Text under study:
┌──

Lewis Carroll in 19th-Century Russia: Monasteries, Theatres and Russian Shchi
Lewis Carroll, the author of Alice in Wonderland, is known not only for the story of the adventures of a girl in a fairy-tale land – he was also a traveller who enthusiastically discovered the magical world of other countries. His first trip outside the UK was to Russia, which the writer documented in a diary full of exciting and non-trivial notes. Afisha.London magazine plunged headlong into the study of Carroll’s Russian Diary and examined the writer’s impressions from visiting St. Petersburg, Moscow and Nizhny Novgorod.
From Charles Dodgson to Lewis Carroll
Charles Dodgson, now known under the pseudonym Lewis Carroll, was born on 27 January 1832 in the rectory in the village of Daresbury and saw the heyday of the Victorian era in Britain. He was the eldest of ten children in the family, and from childhood, he loved to show tricks, make jokes and invent things.

└──

Data under study:
┌──

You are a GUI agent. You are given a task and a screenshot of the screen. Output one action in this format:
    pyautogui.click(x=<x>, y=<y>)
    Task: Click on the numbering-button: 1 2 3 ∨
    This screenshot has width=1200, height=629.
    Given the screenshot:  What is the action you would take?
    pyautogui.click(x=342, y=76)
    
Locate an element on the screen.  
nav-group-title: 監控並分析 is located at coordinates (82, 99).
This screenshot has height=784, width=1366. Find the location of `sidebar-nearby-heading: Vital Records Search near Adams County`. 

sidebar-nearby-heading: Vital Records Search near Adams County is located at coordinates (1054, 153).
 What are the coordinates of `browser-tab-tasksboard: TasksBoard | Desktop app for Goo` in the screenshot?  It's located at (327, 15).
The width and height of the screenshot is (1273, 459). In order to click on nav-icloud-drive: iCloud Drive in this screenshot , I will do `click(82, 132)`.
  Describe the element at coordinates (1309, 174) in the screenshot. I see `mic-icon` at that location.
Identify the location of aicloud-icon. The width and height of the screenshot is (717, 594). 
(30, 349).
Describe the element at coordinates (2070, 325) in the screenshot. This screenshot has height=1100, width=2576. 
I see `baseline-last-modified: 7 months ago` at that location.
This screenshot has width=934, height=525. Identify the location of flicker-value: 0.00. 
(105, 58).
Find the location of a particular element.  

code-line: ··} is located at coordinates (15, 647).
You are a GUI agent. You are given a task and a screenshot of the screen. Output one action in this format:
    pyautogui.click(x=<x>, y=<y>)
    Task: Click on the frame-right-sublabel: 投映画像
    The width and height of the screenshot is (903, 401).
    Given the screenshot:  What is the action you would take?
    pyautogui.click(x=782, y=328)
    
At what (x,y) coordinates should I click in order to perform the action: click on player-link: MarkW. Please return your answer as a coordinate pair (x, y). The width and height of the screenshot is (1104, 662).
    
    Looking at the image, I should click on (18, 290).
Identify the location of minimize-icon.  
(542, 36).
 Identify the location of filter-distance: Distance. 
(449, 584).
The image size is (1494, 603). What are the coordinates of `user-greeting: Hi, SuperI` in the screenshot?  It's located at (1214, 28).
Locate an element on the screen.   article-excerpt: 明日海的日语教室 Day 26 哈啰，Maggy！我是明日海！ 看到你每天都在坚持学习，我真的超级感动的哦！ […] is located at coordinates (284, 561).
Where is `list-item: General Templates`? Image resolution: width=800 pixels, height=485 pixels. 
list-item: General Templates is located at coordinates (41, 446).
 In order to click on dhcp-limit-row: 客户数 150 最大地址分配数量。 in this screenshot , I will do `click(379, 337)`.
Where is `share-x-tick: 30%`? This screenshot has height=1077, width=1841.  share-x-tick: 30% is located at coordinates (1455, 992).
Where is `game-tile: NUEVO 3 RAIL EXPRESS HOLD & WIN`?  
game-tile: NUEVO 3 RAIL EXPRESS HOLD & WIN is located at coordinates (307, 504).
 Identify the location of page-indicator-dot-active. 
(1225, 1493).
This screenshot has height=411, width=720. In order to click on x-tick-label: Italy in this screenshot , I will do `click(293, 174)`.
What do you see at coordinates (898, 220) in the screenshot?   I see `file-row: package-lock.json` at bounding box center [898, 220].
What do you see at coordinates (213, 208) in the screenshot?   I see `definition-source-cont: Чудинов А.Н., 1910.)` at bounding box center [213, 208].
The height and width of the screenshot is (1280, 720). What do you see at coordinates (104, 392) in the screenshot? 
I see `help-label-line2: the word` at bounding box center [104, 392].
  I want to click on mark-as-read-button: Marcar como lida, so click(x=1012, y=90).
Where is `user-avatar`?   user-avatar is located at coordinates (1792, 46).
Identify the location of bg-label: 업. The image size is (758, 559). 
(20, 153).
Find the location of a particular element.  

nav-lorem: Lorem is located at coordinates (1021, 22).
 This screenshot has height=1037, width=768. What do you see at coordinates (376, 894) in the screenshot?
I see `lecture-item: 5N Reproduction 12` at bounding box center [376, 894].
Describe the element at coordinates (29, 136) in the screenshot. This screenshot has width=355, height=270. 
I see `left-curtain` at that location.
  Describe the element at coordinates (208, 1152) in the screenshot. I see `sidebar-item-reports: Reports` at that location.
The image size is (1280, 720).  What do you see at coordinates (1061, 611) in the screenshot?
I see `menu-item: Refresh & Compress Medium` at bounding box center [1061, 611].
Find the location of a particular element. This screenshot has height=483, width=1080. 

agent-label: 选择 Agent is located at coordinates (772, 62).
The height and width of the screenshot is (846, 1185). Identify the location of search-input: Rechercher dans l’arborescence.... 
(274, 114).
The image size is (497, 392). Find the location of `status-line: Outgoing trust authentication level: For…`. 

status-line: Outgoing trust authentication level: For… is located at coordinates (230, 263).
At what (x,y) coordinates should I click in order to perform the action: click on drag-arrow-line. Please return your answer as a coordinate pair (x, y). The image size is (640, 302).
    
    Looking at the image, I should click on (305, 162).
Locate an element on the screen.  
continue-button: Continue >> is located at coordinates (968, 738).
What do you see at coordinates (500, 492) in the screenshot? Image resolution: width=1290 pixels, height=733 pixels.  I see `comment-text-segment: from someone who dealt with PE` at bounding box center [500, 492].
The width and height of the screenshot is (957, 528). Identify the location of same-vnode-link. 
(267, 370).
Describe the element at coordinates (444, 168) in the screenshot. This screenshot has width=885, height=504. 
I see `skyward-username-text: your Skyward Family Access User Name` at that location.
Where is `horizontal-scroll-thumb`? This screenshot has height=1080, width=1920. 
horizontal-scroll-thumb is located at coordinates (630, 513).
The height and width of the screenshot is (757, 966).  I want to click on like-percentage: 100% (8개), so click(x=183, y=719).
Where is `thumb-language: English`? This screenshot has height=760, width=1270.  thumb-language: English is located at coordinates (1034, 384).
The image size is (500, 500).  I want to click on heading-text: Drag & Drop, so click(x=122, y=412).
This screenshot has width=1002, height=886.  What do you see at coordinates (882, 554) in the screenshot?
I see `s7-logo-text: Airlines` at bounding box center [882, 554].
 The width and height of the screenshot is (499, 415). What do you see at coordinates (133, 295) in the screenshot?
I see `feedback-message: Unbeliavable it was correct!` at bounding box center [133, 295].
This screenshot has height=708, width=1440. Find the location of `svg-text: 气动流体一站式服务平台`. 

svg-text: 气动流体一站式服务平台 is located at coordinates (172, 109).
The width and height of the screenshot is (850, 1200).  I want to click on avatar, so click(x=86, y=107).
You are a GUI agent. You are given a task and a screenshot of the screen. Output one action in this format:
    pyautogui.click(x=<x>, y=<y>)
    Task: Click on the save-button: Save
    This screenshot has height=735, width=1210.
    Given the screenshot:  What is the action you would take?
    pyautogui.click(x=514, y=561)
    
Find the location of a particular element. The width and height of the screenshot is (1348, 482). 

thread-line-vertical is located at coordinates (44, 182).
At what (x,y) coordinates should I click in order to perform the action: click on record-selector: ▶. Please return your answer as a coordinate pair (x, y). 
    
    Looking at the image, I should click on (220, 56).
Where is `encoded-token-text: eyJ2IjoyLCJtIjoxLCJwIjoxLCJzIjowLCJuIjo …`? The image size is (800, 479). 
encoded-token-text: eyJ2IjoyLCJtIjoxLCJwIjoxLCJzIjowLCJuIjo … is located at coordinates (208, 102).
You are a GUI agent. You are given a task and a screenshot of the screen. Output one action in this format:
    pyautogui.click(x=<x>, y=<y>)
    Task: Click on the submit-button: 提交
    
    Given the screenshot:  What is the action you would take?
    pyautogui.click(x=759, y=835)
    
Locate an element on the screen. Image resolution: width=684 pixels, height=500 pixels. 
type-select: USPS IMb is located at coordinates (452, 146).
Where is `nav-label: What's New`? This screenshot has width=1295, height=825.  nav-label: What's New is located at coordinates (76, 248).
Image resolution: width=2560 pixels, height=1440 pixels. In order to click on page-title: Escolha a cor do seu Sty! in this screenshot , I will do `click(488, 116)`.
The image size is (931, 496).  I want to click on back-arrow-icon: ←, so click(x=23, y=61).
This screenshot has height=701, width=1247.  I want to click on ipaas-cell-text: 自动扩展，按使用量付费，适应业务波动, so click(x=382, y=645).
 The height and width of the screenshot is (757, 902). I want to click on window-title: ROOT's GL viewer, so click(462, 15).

└──

Instruction:
Reproduce the part of the Lewis Carroll article that starts at "From Charles Dodgson" and ends at "and invent things.".

The answer:
From Charles Dodgson to Lewis Carroll
Charles Dodgson, now known under the pseudonym Lewis Carroll, was born on 27 January 1832 in the rectory in the village of Daresbury and saw the heyday of the Victorian era in Britain. He was the eldest of ten children in the family, and from childhood, he loved to show tricks, make jokes and invent things.